Wednesday, December 17, 2008

Kiss The Boo Boos

“You’ll probably stick with erroneous ideas if they’re all you have.” –Lee G. Bolman

Life is a stream so rich in currents and under currents, light, beautiful little fish and surprises that the occasional mud should not be intolerable. Yet, for some of us it is.

Growing up I would say I am tired, or this hurts, or I am scared and my mother would say, everybody feels that way, get over it. It made us strong, or so she thought and so did we, but it is the old story of the elephant in the room. No matter how hard I try to pretend it is not there, it seems like it is.

I am beginning to suspect ignoring it just made us unaware. Elephants take up a lot of room. Try ignoring them for too long and it can be exhausting. Not to mention, that the occasional elephant really is there and really will eventually stand up and even if I don't believe in it, that disbelief does not protect me from being seriously stomped on. Rather than ignoring the elephants, I am choosing to kiss all the boo boos they cause, no matter whether I believe in them, or not.

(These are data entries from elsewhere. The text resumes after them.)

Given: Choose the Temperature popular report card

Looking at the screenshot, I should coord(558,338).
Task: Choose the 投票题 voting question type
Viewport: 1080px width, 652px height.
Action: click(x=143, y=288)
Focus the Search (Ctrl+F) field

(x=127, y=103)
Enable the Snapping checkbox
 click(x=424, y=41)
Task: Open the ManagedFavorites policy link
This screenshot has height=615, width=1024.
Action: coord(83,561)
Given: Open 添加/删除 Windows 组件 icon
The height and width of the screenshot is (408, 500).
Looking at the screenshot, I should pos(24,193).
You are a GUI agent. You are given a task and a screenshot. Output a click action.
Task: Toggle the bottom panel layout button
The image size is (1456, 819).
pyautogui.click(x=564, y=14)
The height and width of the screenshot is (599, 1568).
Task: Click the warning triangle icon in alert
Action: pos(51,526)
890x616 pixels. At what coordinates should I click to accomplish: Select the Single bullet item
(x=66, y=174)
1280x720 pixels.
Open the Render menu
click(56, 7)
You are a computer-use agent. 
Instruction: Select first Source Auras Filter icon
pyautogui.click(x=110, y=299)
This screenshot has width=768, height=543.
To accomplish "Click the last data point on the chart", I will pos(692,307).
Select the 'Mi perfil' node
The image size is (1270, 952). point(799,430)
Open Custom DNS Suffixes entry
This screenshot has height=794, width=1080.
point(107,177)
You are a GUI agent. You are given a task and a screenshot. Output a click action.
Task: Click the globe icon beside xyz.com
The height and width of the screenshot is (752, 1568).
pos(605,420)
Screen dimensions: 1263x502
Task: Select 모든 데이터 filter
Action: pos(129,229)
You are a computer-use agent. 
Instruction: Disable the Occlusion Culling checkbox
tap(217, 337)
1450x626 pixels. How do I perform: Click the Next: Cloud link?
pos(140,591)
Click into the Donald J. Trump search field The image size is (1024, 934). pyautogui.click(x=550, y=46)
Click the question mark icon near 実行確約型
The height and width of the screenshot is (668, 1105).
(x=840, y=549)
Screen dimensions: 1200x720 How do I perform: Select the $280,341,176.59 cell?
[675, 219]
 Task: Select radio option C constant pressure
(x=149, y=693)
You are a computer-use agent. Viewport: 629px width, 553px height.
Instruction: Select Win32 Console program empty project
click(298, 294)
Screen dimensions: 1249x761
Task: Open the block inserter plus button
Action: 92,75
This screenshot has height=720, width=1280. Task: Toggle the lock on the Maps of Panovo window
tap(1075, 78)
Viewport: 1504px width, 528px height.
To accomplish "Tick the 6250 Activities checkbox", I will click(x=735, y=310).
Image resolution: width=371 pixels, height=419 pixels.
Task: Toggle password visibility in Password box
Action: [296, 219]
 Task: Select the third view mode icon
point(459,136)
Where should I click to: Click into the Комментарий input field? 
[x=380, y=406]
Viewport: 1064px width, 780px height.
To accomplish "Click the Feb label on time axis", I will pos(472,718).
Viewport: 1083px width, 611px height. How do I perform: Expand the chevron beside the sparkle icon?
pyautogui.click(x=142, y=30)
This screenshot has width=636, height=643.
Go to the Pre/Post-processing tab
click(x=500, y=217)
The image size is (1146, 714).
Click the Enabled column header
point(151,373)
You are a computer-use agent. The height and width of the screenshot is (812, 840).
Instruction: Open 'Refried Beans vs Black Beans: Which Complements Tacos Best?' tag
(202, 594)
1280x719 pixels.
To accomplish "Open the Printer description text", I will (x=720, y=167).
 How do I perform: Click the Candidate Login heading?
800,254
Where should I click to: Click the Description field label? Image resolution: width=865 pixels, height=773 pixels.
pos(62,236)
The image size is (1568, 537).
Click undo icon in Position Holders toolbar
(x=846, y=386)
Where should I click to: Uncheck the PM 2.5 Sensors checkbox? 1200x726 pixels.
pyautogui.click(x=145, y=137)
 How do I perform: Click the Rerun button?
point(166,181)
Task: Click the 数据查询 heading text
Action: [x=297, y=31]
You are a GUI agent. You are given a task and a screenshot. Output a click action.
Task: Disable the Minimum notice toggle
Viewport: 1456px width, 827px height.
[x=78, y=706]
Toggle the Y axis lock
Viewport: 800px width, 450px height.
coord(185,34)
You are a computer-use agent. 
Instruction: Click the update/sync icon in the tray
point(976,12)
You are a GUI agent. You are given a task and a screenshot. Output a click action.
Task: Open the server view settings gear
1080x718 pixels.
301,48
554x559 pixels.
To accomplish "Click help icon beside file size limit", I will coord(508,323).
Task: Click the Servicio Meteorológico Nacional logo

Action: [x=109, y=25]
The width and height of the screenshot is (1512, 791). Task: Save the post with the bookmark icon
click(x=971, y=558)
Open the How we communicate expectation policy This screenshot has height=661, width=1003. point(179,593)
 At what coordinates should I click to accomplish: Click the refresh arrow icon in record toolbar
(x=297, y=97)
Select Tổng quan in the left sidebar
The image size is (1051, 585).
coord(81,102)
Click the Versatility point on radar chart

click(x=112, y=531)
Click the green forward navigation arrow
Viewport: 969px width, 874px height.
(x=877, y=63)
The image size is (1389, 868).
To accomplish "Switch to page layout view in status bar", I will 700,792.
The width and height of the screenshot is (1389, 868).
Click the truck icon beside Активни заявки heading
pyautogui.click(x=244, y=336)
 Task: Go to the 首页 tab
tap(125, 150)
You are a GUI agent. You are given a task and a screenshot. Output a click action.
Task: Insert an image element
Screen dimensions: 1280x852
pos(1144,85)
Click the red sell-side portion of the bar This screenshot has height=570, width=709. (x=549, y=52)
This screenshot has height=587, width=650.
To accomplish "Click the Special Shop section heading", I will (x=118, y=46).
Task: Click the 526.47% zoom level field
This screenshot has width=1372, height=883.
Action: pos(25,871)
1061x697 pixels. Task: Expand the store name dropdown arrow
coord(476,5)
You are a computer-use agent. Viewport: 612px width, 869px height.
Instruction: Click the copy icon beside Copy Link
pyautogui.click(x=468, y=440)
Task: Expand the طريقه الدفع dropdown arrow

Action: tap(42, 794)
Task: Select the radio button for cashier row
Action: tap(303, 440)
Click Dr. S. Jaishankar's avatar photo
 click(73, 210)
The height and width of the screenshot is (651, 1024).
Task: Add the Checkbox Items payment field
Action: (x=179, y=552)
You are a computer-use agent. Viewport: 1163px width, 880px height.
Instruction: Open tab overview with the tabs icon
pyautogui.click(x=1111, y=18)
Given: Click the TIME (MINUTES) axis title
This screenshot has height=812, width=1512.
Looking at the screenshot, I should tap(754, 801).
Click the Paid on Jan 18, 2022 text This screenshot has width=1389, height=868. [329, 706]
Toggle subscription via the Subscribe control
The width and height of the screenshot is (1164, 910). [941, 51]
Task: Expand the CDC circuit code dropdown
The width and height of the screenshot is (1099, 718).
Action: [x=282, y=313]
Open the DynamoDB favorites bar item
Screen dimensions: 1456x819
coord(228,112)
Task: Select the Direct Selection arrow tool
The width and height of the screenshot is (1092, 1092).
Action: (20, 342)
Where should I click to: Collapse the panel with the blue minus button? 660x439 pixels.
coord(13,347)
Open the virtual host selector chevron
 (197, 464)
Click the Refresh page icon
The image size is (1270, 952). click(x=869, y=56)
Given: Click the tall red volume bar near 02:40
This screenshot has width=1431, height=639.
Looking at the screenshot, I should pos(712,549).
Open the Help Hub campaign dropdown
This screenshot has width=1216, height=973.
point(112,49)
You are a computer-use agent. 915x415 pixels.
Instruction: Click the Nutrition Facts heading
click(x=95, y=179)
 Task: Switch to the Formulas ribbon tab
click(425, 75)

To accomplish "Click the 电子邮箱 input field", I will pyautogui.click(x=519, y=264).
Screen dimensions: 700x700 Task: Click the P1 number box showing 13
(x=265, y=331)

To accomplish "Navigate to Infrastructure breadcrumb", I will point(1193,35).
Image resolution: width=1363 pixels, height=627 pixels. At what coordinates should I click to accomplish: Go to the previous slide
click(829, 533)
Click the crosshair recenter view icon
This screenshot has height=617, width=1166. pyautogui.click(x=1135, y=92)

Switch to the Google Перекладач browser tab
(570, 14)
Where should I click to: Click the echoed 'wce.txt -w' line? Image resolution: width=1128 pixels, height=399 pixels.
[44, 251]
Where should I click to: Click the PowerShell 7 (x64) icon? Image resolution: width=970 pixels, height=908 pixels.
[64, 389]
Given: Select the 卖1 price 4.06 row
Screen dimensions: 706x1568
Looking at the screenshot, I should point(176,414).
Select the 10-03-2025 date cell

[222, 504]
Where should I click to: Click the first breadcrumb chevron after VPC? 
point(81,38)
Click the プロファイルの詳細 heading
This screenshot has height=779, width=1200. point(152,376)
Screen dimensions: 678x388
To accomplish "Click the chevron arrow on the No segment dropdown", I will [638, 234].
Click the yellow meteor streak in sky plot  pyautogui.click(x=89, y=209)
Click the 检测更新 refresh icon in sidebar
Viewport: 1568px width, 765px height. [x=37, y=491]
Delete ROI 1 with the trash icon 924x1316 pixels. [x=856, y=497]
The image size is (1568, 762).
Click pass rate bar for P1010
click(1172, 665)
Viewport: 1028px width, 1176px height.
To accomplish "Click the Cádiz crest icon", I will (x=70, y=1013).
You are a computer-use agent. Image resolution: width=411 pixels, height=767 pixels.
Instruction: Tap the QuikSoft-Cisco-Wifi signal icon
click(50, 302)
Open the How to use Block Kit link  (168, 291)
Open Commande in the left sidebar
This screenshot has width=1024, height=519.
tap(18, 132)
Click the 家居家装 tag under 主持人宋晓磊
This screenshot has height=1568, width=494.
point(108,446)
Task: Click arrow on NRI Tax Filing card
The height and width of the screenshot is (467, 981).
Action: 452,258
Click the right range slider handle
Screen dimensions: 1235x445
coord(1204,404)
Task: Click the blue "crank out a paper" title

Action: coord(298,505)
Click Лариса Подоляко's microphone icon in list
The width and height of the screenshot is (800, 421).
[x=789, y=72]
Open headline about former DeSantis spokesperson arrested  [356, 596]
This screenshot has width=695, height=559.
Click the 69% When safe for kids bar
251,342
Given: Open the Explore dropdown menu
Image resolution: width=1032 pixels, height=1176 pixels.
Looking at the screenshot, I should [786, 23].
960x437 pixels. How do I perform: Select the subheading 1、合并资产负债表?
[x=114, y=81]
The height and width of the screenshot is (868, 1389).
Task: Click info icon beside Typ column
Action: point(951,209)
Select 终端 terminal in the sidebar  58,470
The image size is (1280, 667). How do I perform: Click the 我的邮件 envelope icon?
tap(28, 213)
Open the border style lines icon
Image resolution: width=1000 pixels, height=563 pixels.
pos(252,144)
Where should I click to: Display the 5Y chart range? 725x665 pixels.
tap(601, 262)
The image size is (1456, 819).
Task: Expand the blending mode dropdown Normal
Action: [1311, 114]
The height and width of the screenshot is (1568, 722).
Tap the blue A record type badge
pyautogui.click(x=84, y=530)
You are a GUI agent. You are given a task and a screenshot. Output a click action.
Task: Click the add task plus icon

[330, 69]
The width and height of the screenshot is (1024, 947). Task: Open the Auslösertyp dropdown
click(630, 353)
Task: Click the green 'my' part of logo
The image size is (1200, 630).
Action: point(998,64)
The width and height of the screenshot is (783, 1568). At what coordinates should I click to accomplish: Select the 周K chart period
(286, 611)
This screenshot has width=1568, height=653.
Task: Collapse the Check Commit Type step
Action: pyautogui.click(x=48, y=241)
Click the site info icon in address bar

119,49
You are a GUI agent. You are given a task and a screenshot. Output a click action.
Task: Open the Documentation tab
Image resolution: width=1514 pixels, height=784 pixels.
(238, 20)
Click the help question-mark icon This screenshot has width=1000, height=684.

What starts out as a little boo boo can grow into major disruptive dis eases. That grain of sand everyone said would turn into a pearl, sometimes just causes so much irritation that cancer, or aneurysms, or all sorts of other bad things emerge. If kissing the boo boo when it first showed up prevented that, wouldn't it be a small price to pay? Human nature seems to have a perverse side that says, if I suffered, you should too. What was good for me will be good for you.

Don't believe it. Find the real love, even if it is desperately trying to grow out of some old messed up love seeds and allow yourself to reach out and kiss the boo boos. Somehow it just makes the mud easier to slog through.